Hi @callumrollo, I'd recommend testing on this delayed mode dataset: https://cproof.uvic.ca/gliderdata/deployments/dfo-bb046/dfo-bb046-20200908/delayed_raw/ I would suggest controlling the behaviour from the yaml, so users really know what they are getting out of the processing, but I defer to @jklymak on this one.

callumrollo commented 1 year ago

Thanks @hvdosser. Can you send me a yaml file for the dataset you linked? I will then incorporate the nan interpolation with control from the yaml file.

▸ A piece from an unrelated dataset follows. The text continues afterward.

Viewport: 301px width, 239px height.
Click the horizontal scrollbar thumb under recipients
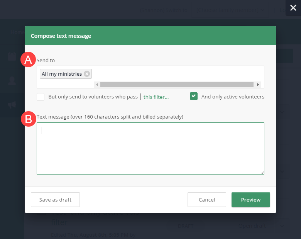coord(176,85)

Sorry for the delay on this, just back from vacation

hvdosser commented 1 year ago

Hi @callumrollo, no worries, thanks for figuring this out! Here's the link to the yaml: https://cproof.uvic.ca/gliderdata/deployments/dfo-bb046/dfo-bb046-20200908/deployment.yml

callumrollo commented 1 year ago

@hvdosser do these tests look sufficient? I've added some of the data you provided and tested it in default mode and with nan interpolation enabled. We're using GPCTD as the timebase.The nan interpolation adds non-nan values for the other sensors (oxygen and cdom) where they did not sample at the same time as the CTD.

Getting a nice increase isn test coverage from this too :)

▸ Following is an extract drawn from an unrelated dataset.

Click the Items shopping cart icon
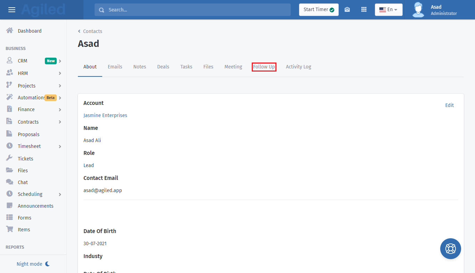475x273 pixels. coord(10,229)
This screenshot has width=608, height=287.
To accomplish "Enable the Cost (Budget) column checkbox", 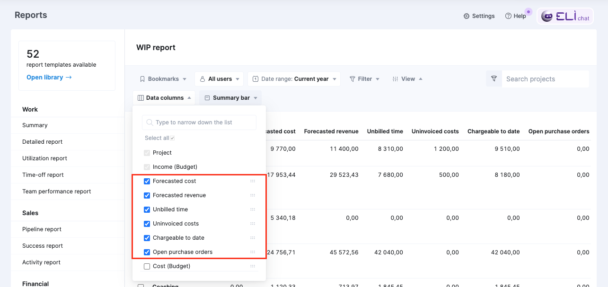I will (x=147, y=266).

jklymak commented 1 year ago

Ping @hvdosser for a review on this

jklymak commented 1 year ago

@hvdosser if you had a chance to make sure this works it would be appreciated...

callumrollo commented 1 year ago

@hvdosser do you have a timeframe for reviewing this? It's quite a substantial change, so I'd like to get it merged before addressing other Issues

hvdosser commented 1 year ago

Hi @callumrollo and @jklymak , sorry for the delay on this. I'll have time on Monday Feb 13th to review and merge.

callumrollo commented 1 year ago

I've merged in the latest changes from main. Is this good to go @hvdosser?

hvdosser commented 1 year ago

@callumrollo and @jklymak, I'll merge this pull request, but I do think we need to consider what happens when we have large gaps in the data and we interpolate over them. Particularly for sensors like the ECOpuck, which only samples a small portion of the water column. Am I correct in thinking that setting interpolate=True will result in new interpolated points everywhere the CTD has data? If that's the case, we'll need to figure something out to deal with these larger gaps before we can move forward.

jklymak commented 1 year ago

OK, I think xarray provides this functionality:

https://docs.xarray.dev/en/stable/generated/xarray.DataArray.interpolate_na.html#xarray-dataarray-interpolate-na

note the max_gap parameter, which should be perfect for this. Just set to some reasonable value (that probably changes depending on the sampling frequency) and big gaps would remain NaN...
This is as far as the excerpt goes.